Father Sherman, our star guide, had us make a square with our fingers and thumbs and hold it up toward the sky like a picture frame. “Try to count the stars inside the frame,” he said.

As I stared through my fingers at the sky more and more stars came into view. In that tiny piece of the sky, there were too many stars to count. I felt a wave of emotion arise in my chest.

“Now just imagine,” Father Sherman spoke with a solemn tone, “there are billions of stars that you could see inside that little frame if you had a powerful telescope. Yes, billions.”

It was a transcendent moment. My only thoughts were simple questions: “How?” and “Why?” 

I don’t remember what we actually learned that night, but I’ll never forget the impression that evening left upon my soul. It was the incomparable experience of awe.

Does Awe belong among our collection of Aspirations for thriving in our third act?

Absolutely!

At this stage of life, awe becomes a shield against cynicism. It keeps the magic in life. 

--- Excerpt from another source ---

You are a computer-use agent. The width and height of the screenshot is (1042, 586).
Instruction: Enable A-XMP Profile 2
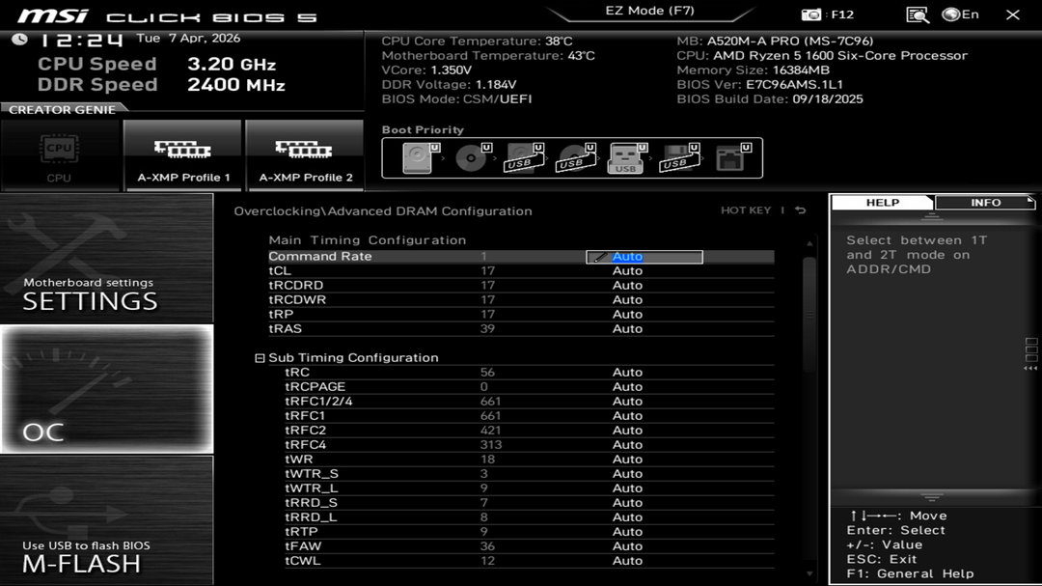pos(305,155)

“He to whom this emotion is a stranger, who can no longer pause to wonder and stand rapt in awe, is as good as dead.” — Albert Einstein

Awe comes more easily at our age as we slow down and notice the natural world. In our third act, we have the time and perspective to embrace this kind of wholehearted attention to wonder.

“When it’s over I want to say, I was the bride married to amazement; I was the bridegroom taking the whole world in my arms.” — Mary Oliver

When we get lost in anxiety and fear, awe lifts us up and fills us with meaning without words. When we question our significance in the vastness of time and space, awe can raise us up in the rapture of being part of the incomprehensible grandeur of all of it.

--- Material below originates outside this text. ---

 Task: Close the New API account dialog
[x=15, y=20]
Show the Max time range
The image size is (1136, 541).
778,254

Like that 12-year-old Boy Scout, I’m still in awe that we are here on this miraculous life-sustaining planet. (If you question this, read the first chapter of Bill Bryson’s A Short History of Everything.)

“How comes the world to be here at all instead of the non-entity which might be imagined in its place? From nothing to being there’s no logical bridge. This question is the darkest in all philosophy. All of us are beggars here.” — William James

At times when human strife threatens to overwhelm us (see Issue [029]), awe becomes a bridge back to our homeland where we are one. 

Out beyond the ideas of right-doing or wrong-doing
There is a field. I’ll meet you there.
When the soul lies down in that grass,
The world is too full to talk about.
Ideas, language, even the phrase each other
Doesn’t make any sense.

— Mowlana Aluddin Rumi,
from The Essential Rumi, translated by Coleman Barks

I still look up at the night sky and try to count the stars. I still can’t. And I’m still filled with wonder that I get to be here, now, part of this incomprehensible mystery. In our third act, may we all pause long enough to frame the infinite with our fingers—and remember how to be amazed.